No inhibition of V. proteolyticus CW8T2 was observed in the in vitro antagonism test (double-layer methods). Also the experimental infections of Artemia grown in the filtrates of LVS2 and LVS8 led to total mortality within 48 h (Table 3). One can conclude that no extracellular compounds such as antibiotics or siderophores are involved in the suppression of V. proteolyticus CW8T2 but that living cells are required. The observation that all the selected strains at least partially protected the Artemia after the experimental infection (Fig. 6) suggests a general mode of action, such as competition for chemicals, available energy, or adhesion sites. The correlation between the colonization potential and the protective ability of the selected strains is striking (Table 2 and Fig. 6, respectively). The lowest level of protection was observed for the strains with the lowest colonization capacity. This observation could support the hypothesis of competition for adhesion sites on or in the shrimps, but a higher colonization may also be a consequence of a more efficient use of resources like chemicals and available energy present in the ambient environment. The observed growth suppression in the culture medium (Fig. 7) and the fact that extracellular compounds do not seem to be involved in the protective action (Table 3) indicate that preemptive colonization allows the selected bacterial strains to compete efficiently for chemicals or available energy with the pathogen and to suppress its development.
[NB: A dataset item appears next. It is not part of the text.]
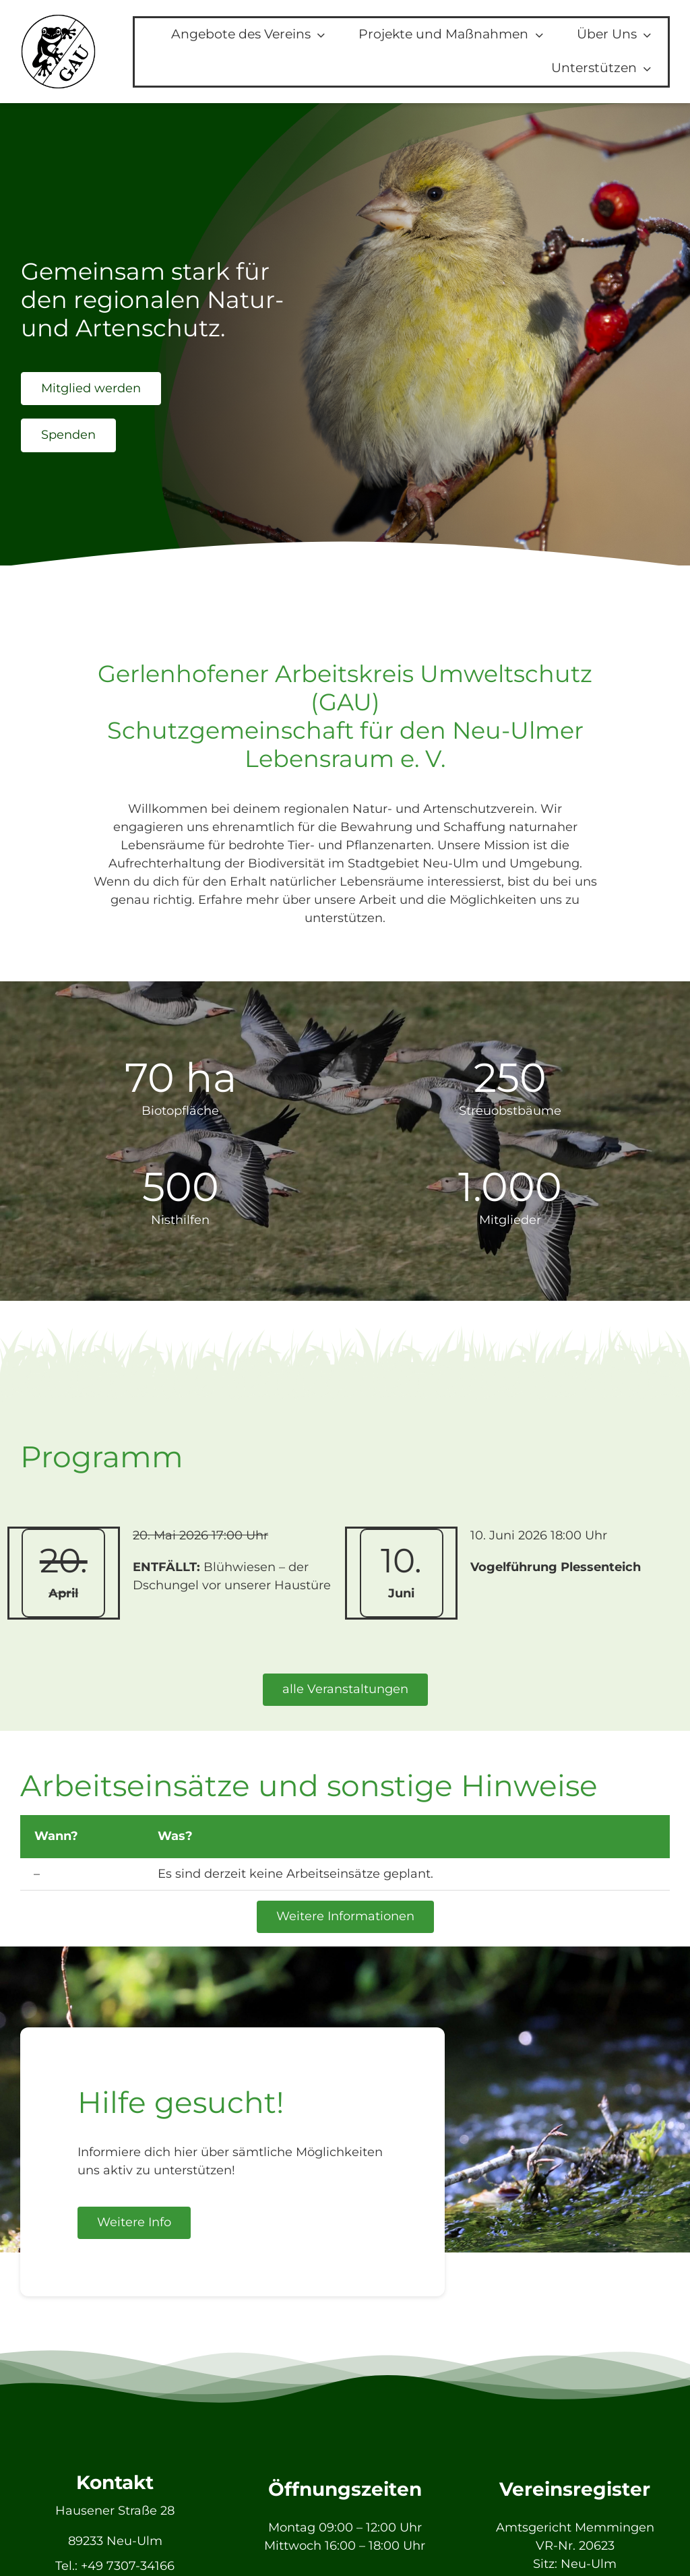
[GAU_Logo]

It has been demonstrated in this study that preemptive colonization by the selected bacterial strains could prevent the proliferation not only of V. proteolyticus CW8T2 but probably also of other pathogens or opportunistic pathogens in the culture of Artemia juveniles. This shows that, apart from their nutritional contribution demonstrated by Verschuere et al. (23), the selected bacterial strains could also act as biological control agents of infections.